Ending A Text Conversation
DEAR MISS MANNERS: I use text messages to ask and answer specific questions or to relay information. For conversations, I use telephone calls.
A former graduate student recently contacted me via text message, and I was really enjoying catching up. If we had been conversing via phone, I would have known the cues that indicated whether and when she wanted/needed to wind the conversation down.
Being in the dark about the conventions of messaging, I asked her to let me know when I was carrying the "conversation" overlong. Then I asked her a few more questions about her life to let her know that I wasn't hinting that I needed to end our chat.
She didn't respond. At all.
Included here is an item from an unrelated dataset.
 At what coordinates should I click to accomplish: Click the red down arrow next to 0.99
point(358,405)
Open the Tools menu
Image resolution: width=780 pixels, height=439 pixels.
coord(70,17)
Could you advise me if I need to do something differently in the future?
GENTLE READER: There is a tendency to think that new technology requires entirely new etiquette, when the truth is more incremental.
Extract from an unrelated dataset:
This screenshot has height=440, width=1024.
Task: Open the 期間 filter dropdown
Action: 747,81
The telephone conditioned us to provide verbal cues ("I'm so sorry, but I really have to go") to replace the nonverbal ones (anxious, furtive glances at the clock).
The biggest etiquette consequence of texting derives from its immediacy: Conversations can have lacunae when, unbeknownst to the other party, the train arrives at the station or the doorbell rings. One could offer to "be right back," but it is also permitted to suspend the conversation for later resumption.
None of which requires a modification of your behavior -- though your student, if she had no intention of returning to the conversation, should have indicated that she was signing off.
DEAR MISS MANNERS: I heard a funny story from a friend who took another friend out for dinner at a nice but casual French restaurant. The friend found a hair as she was diving into her roasted chicken dish.
Having alerted the waitress, she was offered a profuse apology, assured the meal would not be put on the bill and asked how long she would be willing to wait for a new dish. The friend thanked the waitress and said that no new dish was required.